■ **About this task**: Exclude all pictures, and reproduce exactly the lines from the one containing "Task: Toggle the AI Sentences view" through the end of the records, with nothing else added.

■ **Supplied information**:
==*==

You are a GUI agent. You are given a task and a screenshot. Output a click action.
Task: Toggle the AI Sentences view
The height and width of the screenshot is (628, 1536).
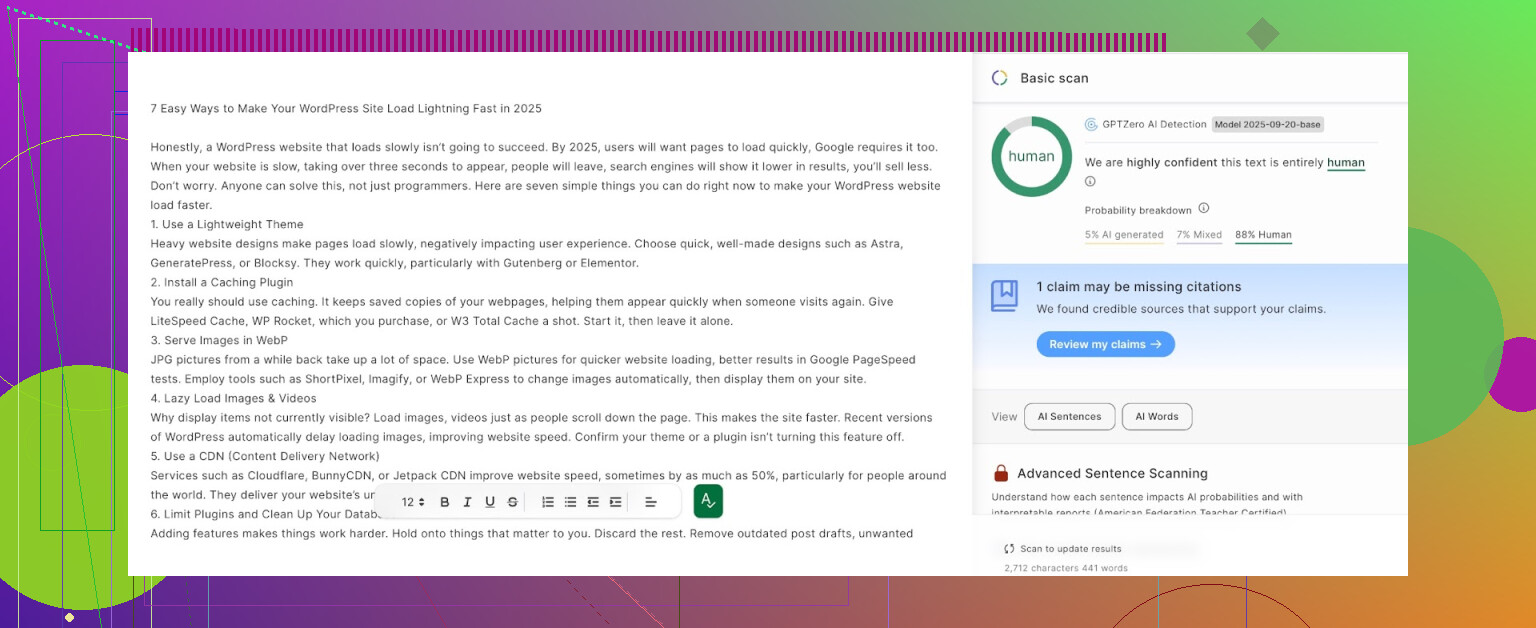[1069, 417]
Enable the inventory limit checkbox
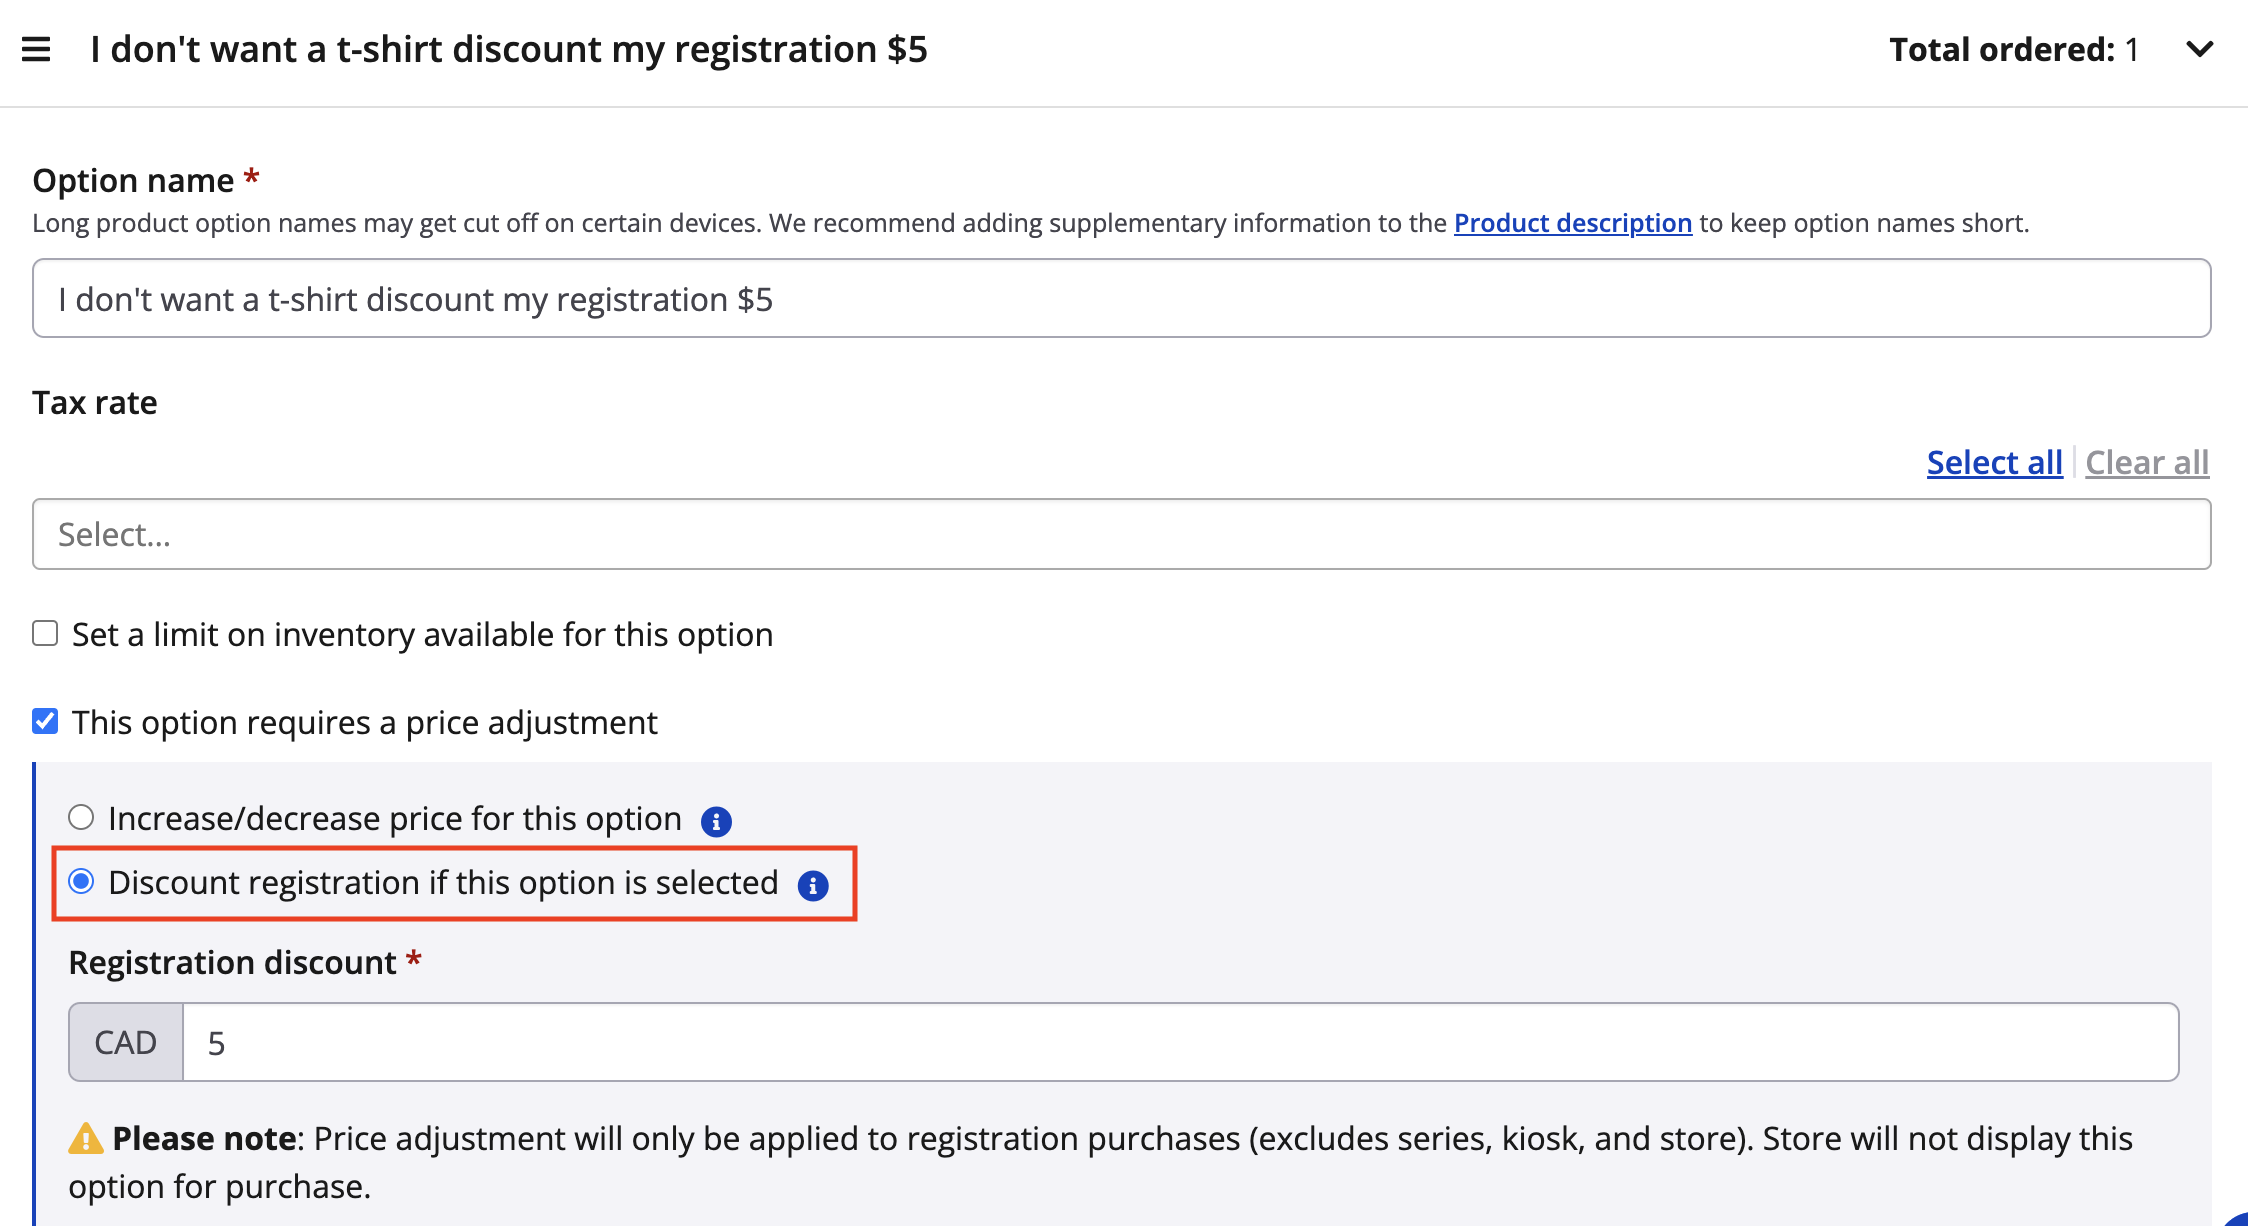2248x1226 pixels. pyautogui.click(x=45, y=634)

==*==

■ **Exercise response**:
Task: Toggle the AI Sentences view
The height and width of the screenshot is (628, 1536).
[1069, 417]
Enable the inventory limit checkbox
2248x1226 pixels. pyautogui.click(x=45, y=634)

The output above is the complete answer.